Yes, videogames can be expensive. They can be stressful. But they’re videogames. They’re voluntary states. Unhealthy habits and coping are a matter of inaccessibility toward mental health education and therapy. Unhealthy discourses mostly come out of the dysfunction of communities that put profit motives first.
Could Dark Souls open itself to different playstyles and to people with different needs? I think it could and might even be better for it. I can’t say definitively. That version of the game doesn’t exist. Honestly though, I don’t really think Dark Souls needs to do anything. Instead, we don’t need Dark Souls.

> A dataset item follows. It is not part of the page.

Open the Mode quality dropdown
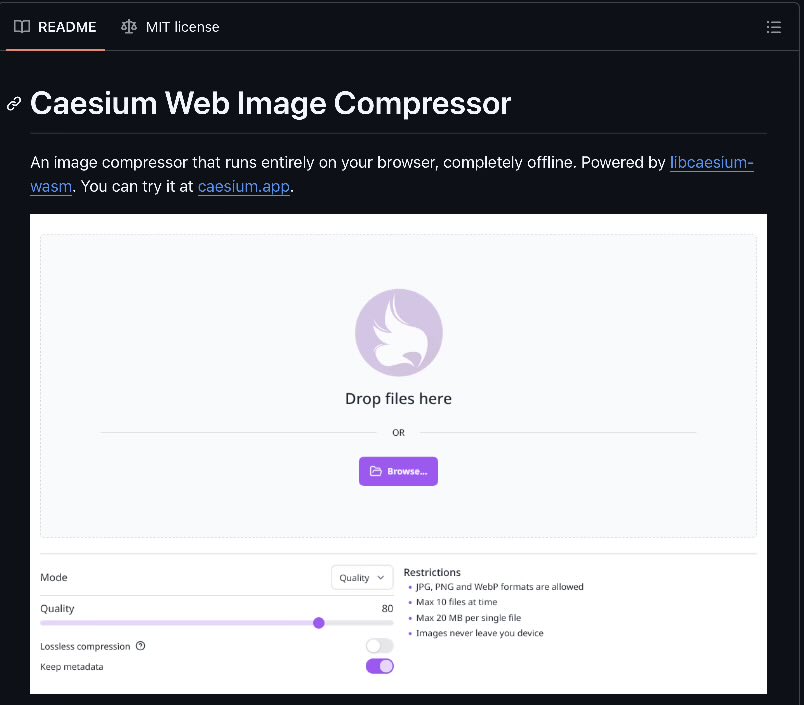804x705 pixels. (362, 577)
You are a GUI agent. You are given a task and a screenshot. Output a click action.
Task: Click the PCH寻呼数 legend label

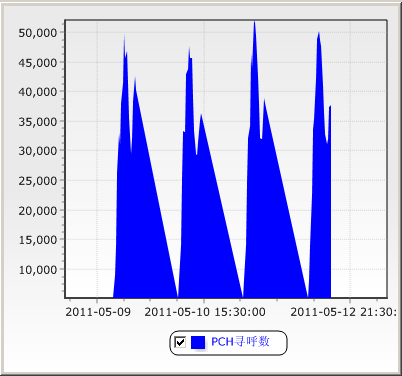coord(240,342)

Think about all of the biggest game releases in recent memory. The videogame releases that are manufactured blockbusters. On average, who’s privileged to play those games? I don’t really feel like the mainstream game industry cares about someone like me who struggles to use their hands. That’s what inaccessibility feels like.
What can be done, for sure, is creating and participating in videogame discourses that embrace and promote non-active, non-action games alongside action games. Videogames that wait for a player: interactive fiction, role playing games, puzzle games, strategy games, and so on. Videogames that I call static games in contrast.

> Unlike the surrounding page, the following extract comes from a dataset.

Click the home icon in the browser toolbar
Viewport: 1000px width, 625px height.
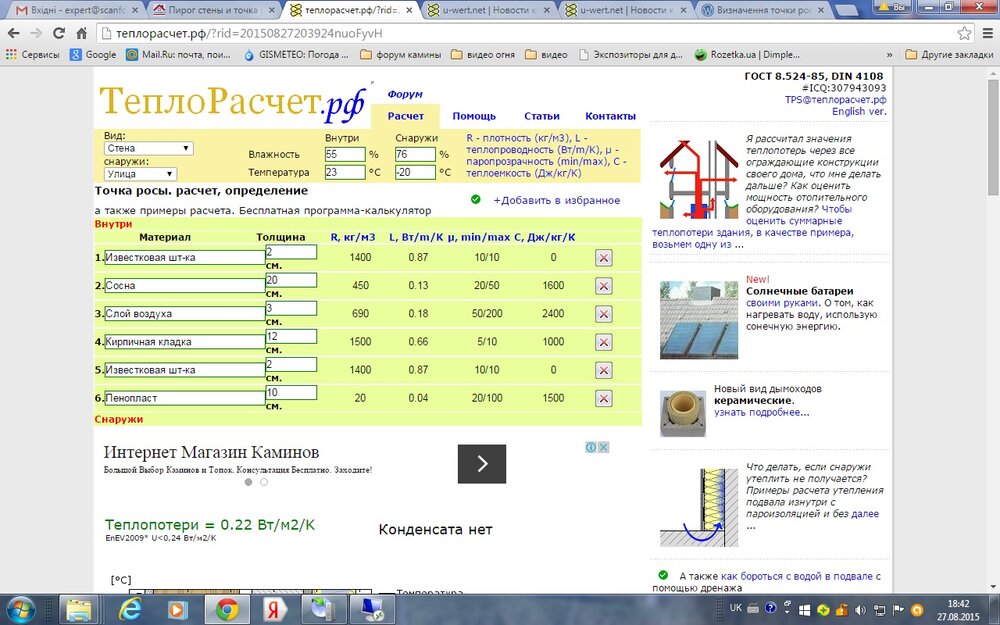click(82, 32)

It’s not really an either or situation, though. Videogames can become more accessible and we can promote already accessible games. I do wonder if corporate videogames should be treated as public goods (they’re not public goods; videogames should have a public sector). A lot of political discourse around videogames gives them the responsibility of public works, while these corporations continue to be notoriously awful at accountability and transparency. It is still good work to try to hold them accountable, and to articulate injustice, but it is also vital to create and promote immediate solutions to clear, present-day issues, and not rely on the rubber banding whenever fairness, decency, and justice become briefly profitable.
Is it unethical to make games that are inaccessible? Who do artists have a responsibility to; even still, do artists have responsibility at all? I’m don’t really believe in definitive answers toward aesthetic purposes. These are questions to be breached at a personal level, though I have considerations. Public works, or works that masquerade as them, have a responsibility to meet the needs of their public, and that includes access for disabled. Private, individual works, don’t necessarily have the same scope and aims. (As an aside, it seems goofy to suggest hundreds of dollars in luxury technology is inherently accessible in any way. I cannot afford to purchase a game during its “conversation window.”)

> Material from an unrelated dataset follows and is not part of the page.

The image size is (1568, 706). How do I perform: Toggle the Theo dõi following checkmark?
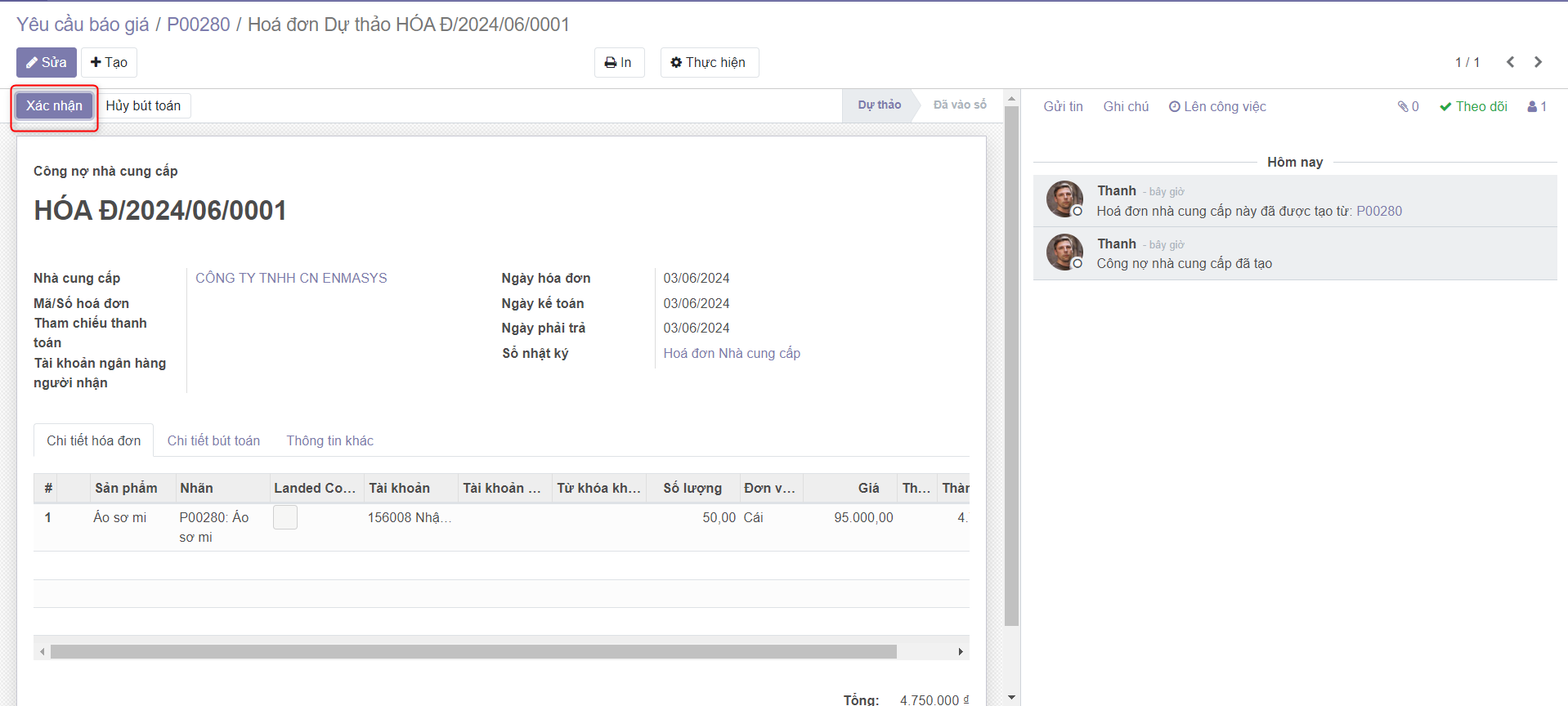point(1473,106)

Basically, there’s degrees of consideration going on. I’m worried that well-meaning calls for accessibility aren’t heading toward solutions that radically transform the gaming community into forms naturally more accessible. They’re more concerned with band-aids and compromises that make games less of a time investment, this strive for consensus ensures exclusionary styles of play still proliferate as the most worthy of attention and respect.
Rather, accessibility can’t be treated as an individual venture, that shames and disprivileges creators who don’t have the resources to accomplish tricky compromises to demanding mainstream playstyles. A diversity of creation, promotion, and uplifting otherwise already accessible or static games as equal to games that command challenging amounts of dexterity seems to me a more lasting solution than demanding every developer make a narrow set of game genres in multiple different ways.